After training the model, you can run the following script to evaluate the model. This script will output the prediction results to the file you specified. For each test sample, you will get a json-format result:

"persona": persona_string, 
"context: context_string, 
"golden_response": target_response_string, 
"predict_responses": [candidate_1_string, ..., candidate_n_string], 
"predict_f1s": [candidate_1_f1, ..., candidate_n_f1]

When the evaluation ends, average ppl and average f1(max f1 among candidates of each sample) will be output to terminal.

You can set n_outputs to modify the number of candidates to predict. For decoder-type model, the model will do beam search (beam_size=n_outputs) and return all beams. For cvae-type model, the model will sample z n_output times and do greedy search.

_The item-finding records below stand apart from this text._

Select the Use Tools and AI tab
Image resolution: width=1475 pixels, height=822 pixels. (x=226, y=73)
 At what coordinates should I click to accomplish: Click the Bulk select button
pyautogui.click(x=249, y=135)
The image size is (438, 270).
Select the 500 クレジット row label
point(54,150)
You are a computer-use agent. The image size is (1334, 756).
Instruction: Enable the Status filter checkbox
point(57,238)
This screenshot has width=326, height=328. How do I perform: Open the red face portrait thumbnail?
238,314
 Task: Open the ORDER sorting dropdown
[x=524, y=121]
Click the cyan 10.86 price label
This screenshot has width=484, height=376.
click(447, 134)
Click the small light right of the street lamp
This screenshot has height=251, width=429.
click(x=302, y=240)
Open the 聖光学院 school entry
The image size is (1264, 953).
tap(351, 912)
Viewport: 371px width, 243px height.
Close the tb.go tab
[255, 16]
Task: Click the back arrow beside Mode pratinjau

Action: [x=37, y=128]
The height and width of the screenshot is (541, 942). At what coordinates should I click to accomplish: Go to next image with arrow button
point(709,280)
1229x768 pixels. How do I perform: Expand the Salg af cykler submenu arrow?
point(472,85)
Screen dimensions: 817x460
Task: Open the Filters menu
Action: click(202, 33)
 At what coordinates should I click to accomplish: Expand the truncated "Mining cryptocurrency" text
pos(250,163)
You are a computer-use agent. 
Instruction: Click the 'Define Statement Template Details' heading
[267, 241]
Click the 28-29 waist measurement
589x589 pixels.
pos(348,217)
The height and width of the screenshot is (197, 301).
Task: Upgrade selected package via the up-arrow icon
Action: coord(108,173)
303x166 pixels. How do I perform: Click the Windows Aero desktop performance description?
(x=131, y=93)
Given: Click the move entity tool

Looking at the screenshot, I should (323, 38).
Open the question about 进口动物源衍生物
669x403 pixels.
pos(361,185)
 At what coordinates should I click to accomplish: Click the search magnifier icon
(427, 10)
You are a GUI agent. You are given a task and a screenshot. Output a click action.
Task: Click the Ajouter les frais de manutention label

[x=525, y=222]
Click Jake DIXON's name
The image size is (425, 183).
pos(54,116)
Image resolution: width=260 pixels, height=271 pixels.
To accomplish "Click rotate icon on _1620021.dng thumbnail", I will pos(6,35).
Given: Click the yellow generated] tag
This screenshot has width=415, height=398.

# Run this script in the root directory of this repo
export PYTHONPATH=./
MODEL_TYPE={type of model trained}
N_OUTPUTS={number of candidates to predict}
python evaluation/predict.py \
--checkpoint_path $CHECKPOINT_PATH \
--model_type $MODEL_TYPE \
--output_path $OUTPUT_PATH \
--n_outputs $N_OUTPUTS

You can set the following evaluation arguments:

Argument Type Default vale Description
gpt2_model_dir str "./gpt2/model" path to GPT2 pretrained model parameters
gpt2_vocab_path str "./gpt2/tokenizer" path to GPT2 tokenizer vocab file
valid_dataset str ./datasets/valid_self_original_no_cands.cache cache valid_dataset path
output_path str ./result.jsonl path to output prediction results
batch_size int 2 batch size for evaluation
max_seq_len int 60 max sequence length fed into GPT2
max_history int 2 max number of historical conversation turns to use
max_context_len int 100 max context sequence length for sentence embedding
max_persona_len int 70 max persona sequence length for sentence embedding
max_response_len int 30 max response sequence length for sentence embedding
max_predict_len int 32 max predicted response sequence length
n_outputs int 3 how many candidates to generate
seed int 0 random seed
device str 'cuda' if torch.cuda.is_available() else 'cpu' "cpu" or "cuda"
z_dim int 200 latent hidden state dim (z)
checkpoint_path str default="" path to load model checkpoint
model_type type=str "compressed_cvae" "decoder", "cvae_memory", "cvae_embedding", "compressed_decoder" or "compressed_cvae"

After getting the prediction results, you can run the following script to get diversity metrics:

python evaluation/evaluate_diversity.py --eval_file $OUTPUT_PATH

This script will output distinct-1, distinct-2 and entropy-4.